TASK REQUIREMENTS —
a - Do these statements agree with the article on Portales workforce housing? (i) The councilors' decision to withdraw from the program was unanimous. (ii) The program would have built 200 units. (iii) UniDev is based in Bethesda, Md. Answer yes or no for each and quote the deciding words.
b - Repeat the article on Portales workforce housing word for word, starting with "Serving Clovis, Portales" and going on through "the golf course.".

PASSAGE FOR REVIEW —

Serving Clovis, Portales and the Surrounding Communities

City backs down from workforce housing proposal

The city of Portales backed away from the table Tuesday where they had been studying the feasiblility of workforce housing.

In a unanimous vote during their regular meeting Portales city councilors decided to withdraw from a program that would have built 150 units of workforce housing on city-owned land near the golf course.

UniDev a company out of Bethesda, Md. completed a feasibility study on the project in June of 2007 and city council accepted the study at that time. Councilors were bothered by the higher than anticipated construction costs that the study showed and began working with UniDev to try and get the cost down.

In making the recommendation to leave the project, Mayor Orlando Ortega Jr. noted the cost of construction along with the need to set up a long-term non-profit corporation to manage the units and the undesirablity of homes built on leased land as reasons for the recommendation.

“It seems to me like contractors are now building more homes,” noted Councilor Jake Lopez. “It seems like to me, if we continue, we would be in competition with local contractors.”

“It seems to me like the prices were just out of the ballpark for around here,” Councilor D.K. Shafer said.

Stored records
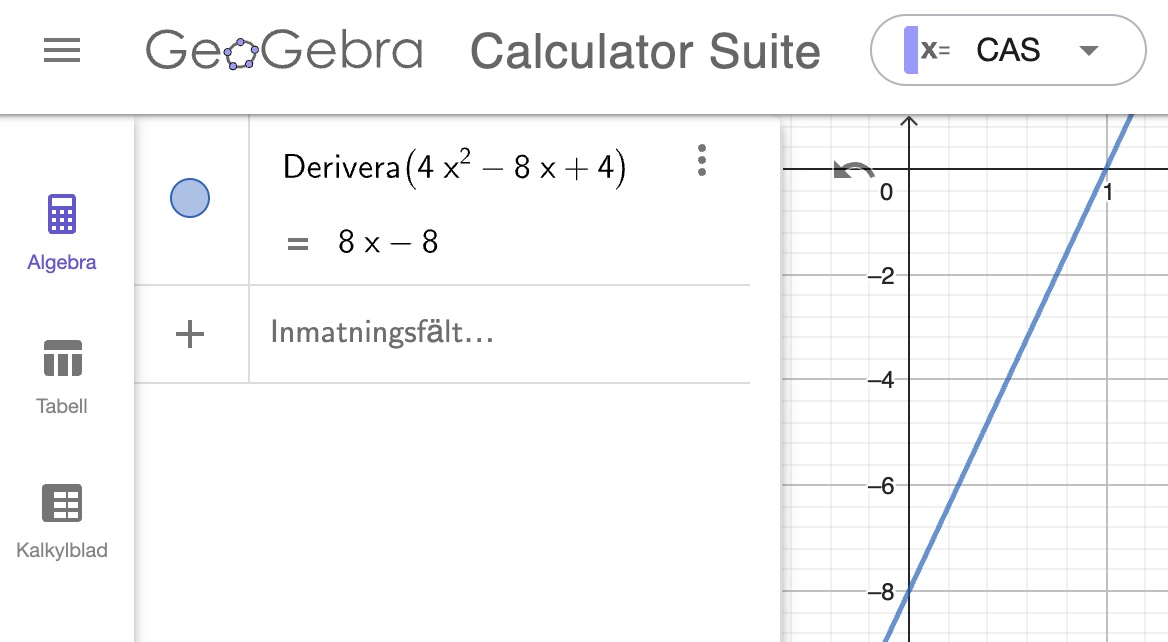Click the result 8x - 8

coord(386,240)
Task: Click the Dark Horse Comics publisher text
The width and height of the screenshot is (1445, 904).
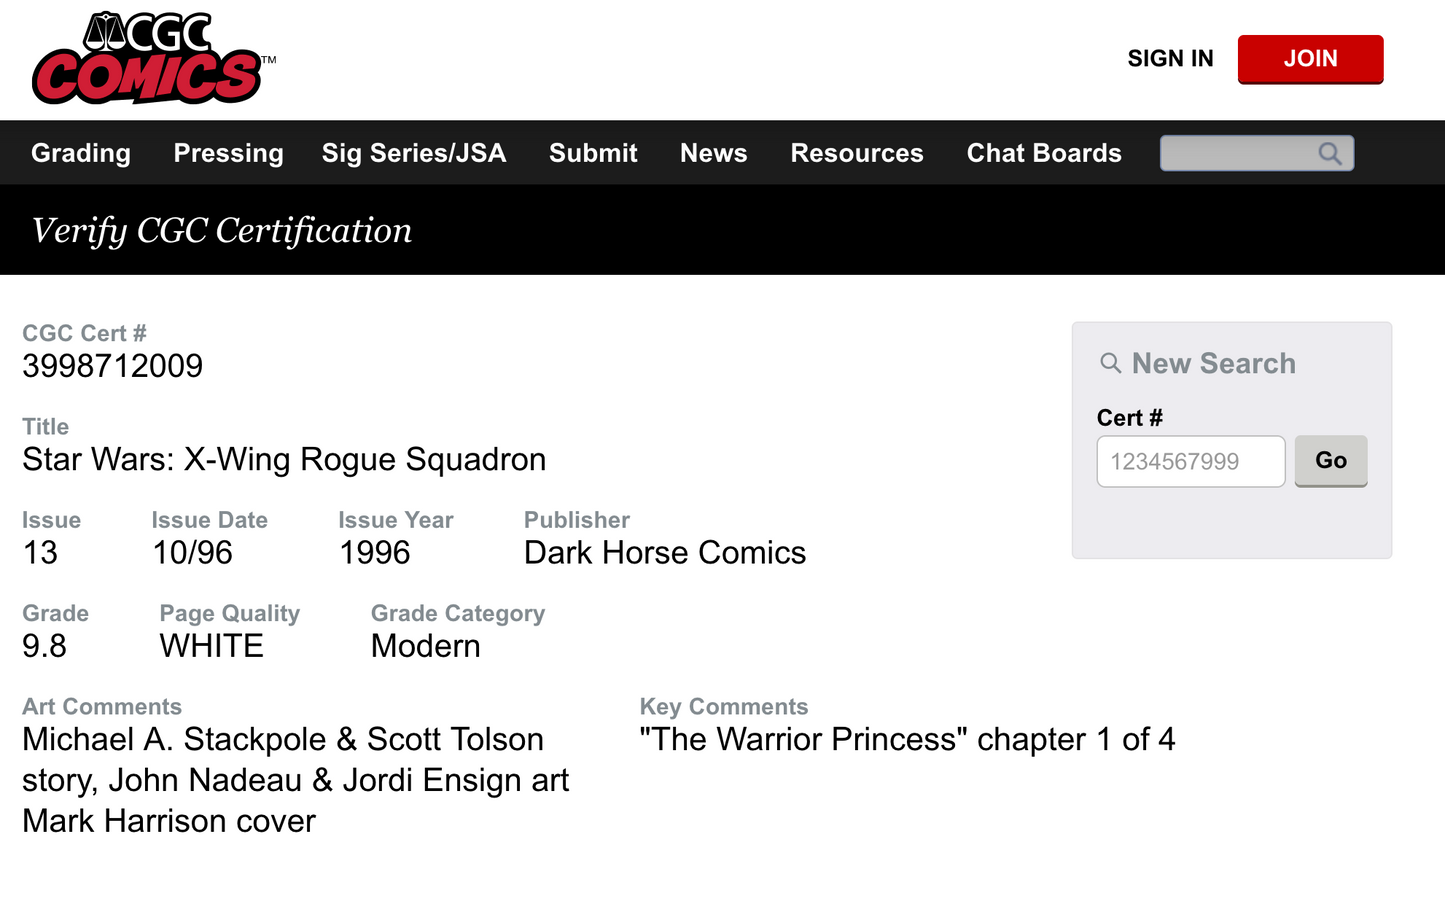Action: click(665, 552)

ANSWERS PER TASK —
a -
(i) Yes: "In a unanimous vote during their regular meeting Portales city councilors decided to withdraw from a program"
(ii) No: "would have built 150 units of workforce housing"
(iii) Yes: "UniDev a company out of Bethesda, Md."

b -
Serving Clovis, Portales and the Surrounding Communities

City backs down from workforce housing proposal

The city of Portales backed away from the table Tuesday where they had been studying the feasiblility of workforce housing.

In a unanimous vote during their regular meeting Portales city councilors decided to withdraw from a program that would have built 150 units of workforce housing on city-owned land near the golf course.